Task prompt:
With the pictures left out, please return exactly the line holding "Given: Toggle the" and each following line until the entries end.

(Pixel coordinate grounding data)
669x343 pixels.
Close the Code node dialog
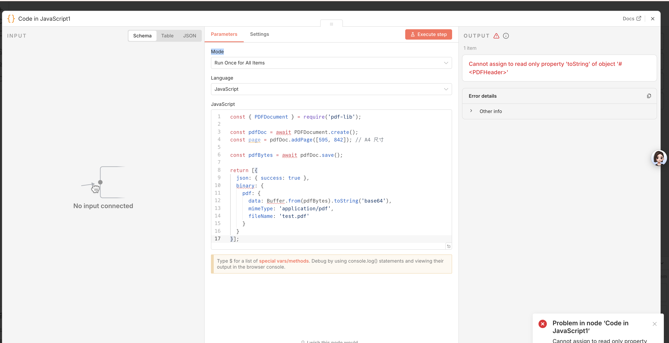[652, 19]
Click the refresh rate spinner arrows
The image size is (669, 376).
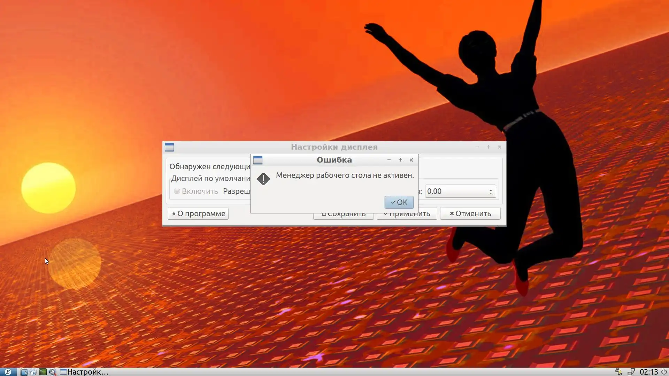pos(491,191)
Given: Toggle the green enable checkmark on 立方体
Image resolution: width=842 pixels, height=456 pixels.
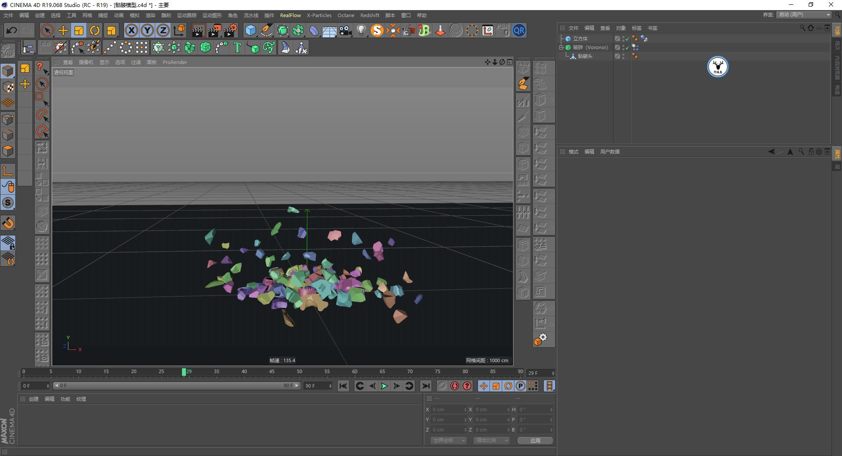Looking at the screenshot, I should [627, 39].
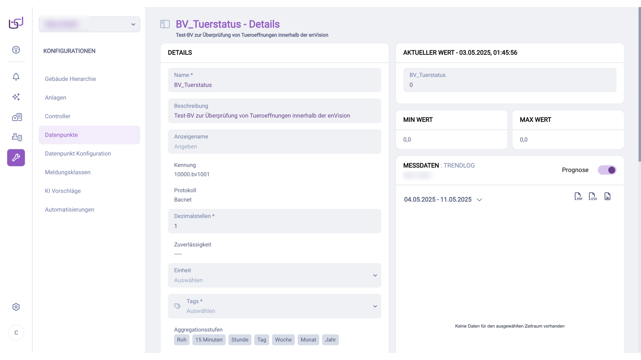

Task output:
Given: Toggle the green enable checkmark on 立方体
Image resolution: width=842 pixels, height=456 pixels.
Looking at the screenshot, I should [627, 39].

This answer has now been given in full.